Oszman founded the nonprofit in 2009 to crowdsource, preserve and showcase lost gems from the Twin Cities’ broadcast history.
“People weren’t able to hit the record button, even broadcasters, until the 1970s and a little bit in the ‘60s,” Oszman said. “The more modern it gets, the more available it is. That’s why the scope of my website tends to kind of sunset about the year 2000 or so.”
The preservation work builds on Oszman’s childhood in Maplewood, where he compiled a personal archive of favorite material after his family picked up one of the first VCRs available commercially. As he started digitizing his collection, he expanded into discarded videotape and video equipment.
After graduating from the University of St. Thomas with a journalism degree, he found available jobs in short supply. He said he started converting content for people, and then “for fun started putting my materials on YouTube when it was first launched.”

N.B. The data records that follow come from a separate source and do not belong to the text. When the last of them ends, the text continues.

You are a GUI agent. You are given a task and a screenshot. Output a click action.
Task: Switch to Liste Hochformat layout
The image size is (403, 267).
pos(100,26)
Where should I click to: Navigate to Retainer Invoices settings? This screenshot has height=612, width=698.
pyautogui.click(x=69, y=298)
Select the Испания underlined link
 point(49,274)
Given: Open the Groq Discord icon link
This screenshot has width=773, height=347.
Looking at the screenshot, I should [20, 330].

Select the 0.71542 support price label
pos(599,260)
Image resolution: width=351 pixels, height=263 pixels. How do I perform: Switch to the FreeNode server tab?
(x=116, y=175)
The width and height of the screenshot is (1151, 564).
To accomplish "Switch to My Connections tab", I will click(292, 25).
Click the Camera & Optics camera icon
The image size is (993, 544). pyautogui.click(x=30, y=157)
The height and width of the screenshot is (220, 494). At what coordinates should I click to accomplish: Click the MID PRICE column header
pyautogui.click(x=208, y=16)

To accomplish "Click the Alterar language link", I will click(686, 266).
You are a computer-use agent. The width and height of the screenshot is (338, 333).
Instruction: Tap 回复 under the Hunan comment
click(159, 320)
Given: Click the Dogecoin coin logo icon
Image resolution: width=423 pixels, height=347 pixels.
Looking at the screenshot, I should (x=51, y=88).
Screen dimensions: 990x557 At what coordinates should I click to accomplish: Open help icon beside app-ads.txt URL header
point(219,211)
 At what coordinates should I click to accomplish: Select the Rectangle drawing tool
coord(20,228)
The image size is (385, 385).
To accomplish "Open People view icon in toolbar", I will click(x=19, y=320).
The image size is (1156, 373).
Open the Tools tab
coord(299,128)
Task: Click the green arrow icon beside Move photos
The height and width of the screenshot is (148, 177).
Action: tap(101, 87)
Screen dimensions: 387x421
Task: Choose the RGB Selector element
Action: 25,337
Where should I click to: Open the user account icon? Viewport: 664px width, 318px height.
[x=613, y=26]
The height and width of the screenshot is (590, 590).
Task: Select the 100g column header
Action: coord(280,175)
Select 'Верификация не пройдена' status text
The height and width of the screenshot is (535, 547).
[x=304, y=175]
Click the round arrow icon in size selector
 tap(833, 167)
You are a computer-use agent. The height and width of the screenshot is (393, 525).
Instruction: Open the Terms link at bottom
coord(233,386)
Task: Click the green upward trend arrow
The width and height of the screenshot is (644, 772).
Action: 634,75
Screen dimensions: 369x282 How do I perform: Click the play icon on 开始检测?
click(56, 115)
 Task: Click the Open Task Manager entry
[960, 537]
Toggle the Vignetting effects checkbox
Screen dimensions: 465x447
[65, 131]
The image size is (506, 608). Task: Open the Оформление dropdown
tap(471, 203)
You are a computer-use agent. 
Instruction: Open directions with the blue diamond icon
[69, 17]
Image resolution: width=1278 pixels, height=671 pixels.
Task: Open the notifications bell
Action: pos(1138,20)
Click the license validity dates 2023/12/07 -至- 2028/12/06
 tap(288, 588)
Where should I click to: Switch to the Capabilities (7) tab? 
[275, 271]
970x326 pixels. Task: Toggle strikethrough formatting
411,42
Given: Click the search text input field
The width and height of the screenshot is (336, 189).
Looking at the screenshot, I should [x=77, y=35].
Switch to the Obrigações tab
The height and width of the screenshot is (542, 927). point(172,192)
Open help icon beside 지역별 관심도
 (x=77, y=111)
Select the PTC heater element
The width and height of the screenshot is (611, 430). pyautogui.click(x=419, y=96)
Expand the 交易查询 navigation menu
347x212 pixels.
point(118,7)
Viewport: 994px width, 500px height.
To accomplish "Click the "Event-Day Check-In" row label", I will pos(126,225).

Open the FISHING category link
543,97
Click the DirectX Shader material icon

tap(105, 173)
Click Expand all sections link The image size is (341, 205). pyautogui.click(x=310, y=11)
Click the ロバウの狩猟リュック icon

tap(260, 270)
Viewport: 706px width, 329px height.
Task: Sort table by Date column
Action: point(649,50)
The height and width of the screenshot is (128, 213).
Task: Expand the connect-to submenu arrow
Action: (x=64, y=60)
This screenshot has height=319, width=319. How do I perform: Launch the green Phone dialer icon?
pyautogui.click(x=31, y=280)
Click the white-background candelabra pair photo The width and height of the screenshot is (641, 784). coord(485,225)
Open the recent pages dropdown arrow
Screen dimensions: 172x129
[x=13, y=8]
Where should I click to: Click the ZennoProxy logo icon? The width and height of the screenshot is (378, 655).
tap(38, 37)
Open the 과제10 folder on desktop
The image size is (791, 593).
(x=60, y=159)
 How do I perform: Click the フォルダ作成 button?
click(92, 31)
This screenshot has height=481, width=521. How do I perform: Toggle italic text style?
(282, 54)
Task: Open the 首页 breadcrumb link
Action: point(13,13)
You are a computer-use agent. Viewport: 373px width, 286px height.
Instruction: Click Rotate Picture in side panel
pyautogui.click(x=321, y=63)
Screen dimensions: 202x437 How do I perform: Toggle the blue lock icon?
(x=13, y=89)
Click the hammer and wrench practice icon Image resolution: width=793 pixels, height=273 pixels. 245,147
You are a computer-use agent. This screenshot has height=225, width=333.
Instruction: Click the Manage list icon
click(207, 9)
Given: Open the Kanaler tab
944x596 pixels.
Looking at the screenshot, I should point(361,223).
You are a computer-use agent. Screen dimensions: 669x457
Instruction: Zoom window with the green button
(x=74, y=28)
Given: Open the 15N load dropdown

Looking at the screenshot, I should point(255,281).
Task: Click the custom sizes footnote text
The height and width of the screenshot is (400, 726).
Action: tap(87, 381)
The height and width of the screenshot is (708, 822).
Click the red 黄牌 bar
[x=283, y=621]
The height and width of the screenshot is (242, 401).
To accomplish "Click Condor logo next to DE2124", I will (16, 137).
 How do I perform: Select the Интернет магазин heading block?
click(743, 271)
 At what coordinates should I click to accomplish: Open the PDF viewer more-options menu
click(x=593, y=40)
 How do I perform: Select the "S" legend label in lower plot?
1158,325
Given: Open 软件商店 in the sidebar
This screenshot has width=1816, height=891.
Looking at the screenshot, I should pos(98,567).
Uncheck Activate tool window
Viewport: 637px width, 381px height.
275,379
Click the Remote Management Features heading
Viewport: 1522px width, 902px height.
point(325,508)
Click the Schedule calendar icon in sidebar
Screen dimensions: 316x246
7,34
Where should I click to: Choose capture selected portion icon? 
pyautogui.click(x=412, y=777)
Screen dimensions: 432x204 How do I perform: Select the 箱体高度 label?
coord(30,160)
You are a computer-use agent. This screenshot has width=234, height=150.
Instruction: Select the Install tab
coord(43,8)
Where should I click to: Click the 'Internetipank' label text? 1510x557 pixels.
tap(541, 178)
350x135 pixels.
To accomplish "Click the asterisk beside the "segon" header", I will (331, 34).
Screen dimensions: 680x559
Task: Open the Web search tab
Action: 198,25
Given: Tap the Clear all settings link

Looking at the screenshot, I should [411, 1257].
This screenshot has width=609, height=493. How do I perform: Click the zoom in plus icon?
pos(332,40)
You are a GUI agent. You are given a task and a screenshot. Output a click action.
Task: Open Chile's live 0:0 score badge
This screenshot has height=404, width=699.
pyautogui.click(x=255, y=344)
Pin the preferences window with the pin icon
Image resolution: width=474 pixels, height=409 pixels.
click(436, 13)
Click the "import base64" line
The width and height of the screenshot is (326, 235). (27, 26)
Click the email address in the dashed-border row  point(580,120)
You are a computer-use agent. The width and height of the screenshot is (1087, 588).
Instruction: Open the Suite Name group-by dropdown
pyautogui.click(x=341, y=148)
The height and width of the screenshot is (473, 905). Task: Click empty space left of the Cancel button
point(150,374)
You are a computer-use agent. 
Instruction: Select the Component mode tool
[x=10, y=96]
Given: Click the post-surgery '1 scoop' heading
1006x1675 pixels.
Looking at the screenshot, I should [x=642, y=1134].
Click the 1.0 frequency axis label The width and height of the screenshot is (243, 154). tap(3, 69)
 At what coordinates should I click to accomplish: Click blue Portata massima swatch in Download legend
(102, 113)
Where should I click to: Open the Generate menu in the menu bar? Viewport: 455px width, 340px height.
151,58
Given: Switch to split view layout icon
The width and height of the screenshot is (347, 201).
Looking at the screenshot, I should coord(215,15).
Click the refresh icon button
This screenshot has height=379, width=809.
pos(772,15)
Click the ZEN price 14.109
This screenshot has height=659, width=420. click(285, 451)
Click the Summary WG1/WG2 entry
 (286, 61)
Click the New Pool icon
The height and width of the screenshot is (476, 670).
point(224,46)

Attention and news stories about his hobby brought Oszman more material, leading to the creation of TCMediaNow. He is working through a backlog of material (years worth, he says) to showcase it to people like him, interested in the local broadcast history of the Twin Cities, to help create an available archive of video material that has mostly lived on in people’s memories.
He calls the nonprofit the only Twin Cities organization “actively taking donations like film and video and then putting it online.” The nonprofit has a five-member board, an intern and a steady group of volunteers who, like him, have regular jobs and take no compensation from the nonprofit.